Required work >> Please rewrite the data from the line with "Where should I" to the line with "point(437,508)", multiplying each coordinate in the answers by 0.95 and rounding to whole numbers, with halves rounded up. Copy every other part of those lines unchanged, including any other numbers, and leave the pictures out.

Material for the task >>
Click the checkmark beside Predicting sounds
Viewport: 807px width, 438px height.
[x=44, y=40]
* * *
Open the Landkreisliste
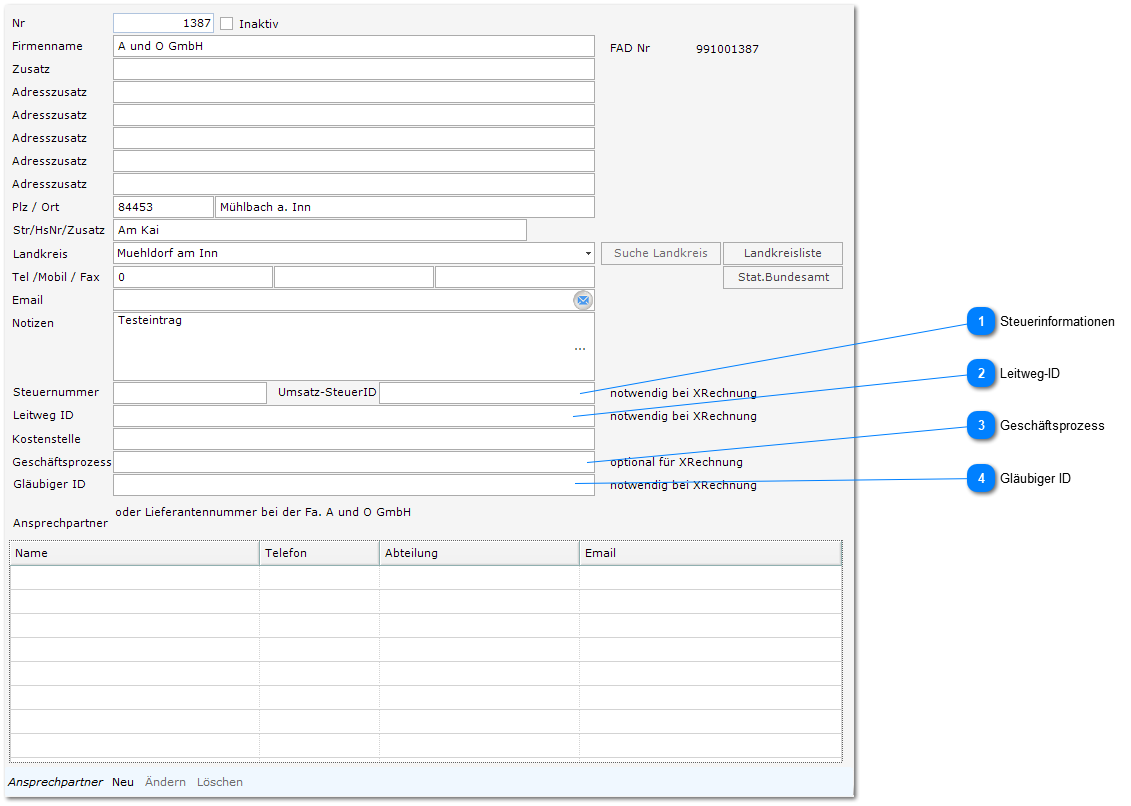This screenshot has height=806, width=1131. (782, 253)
...
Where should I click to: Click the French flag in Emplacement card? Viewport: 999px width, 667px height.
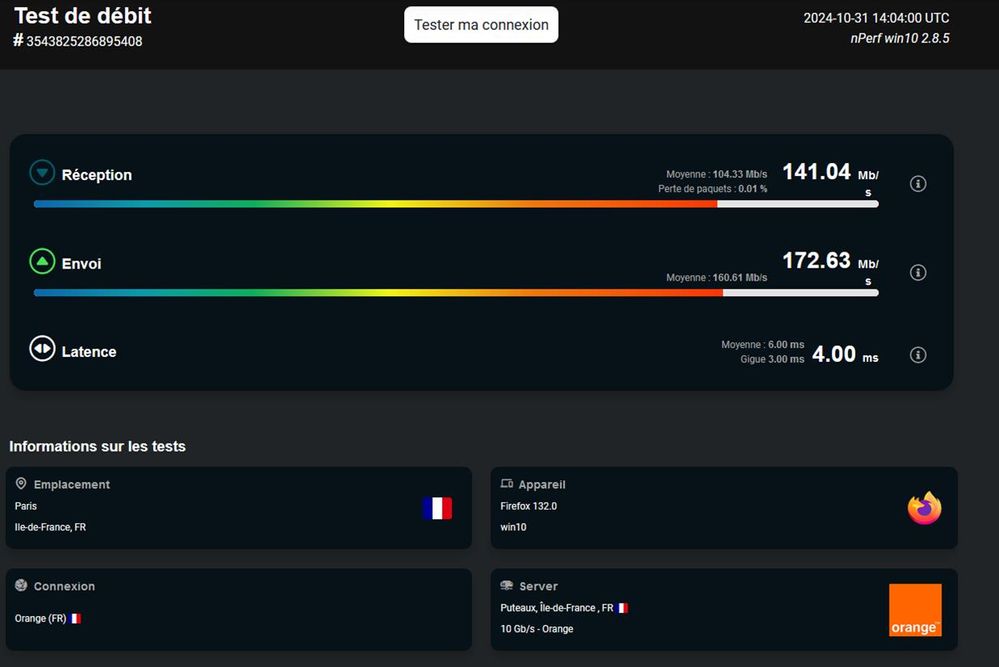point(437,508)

Reply >>
Where should I click to: Click the French flag in Emplacement card? Viewport: 999px width, 667px height.
point(415,483)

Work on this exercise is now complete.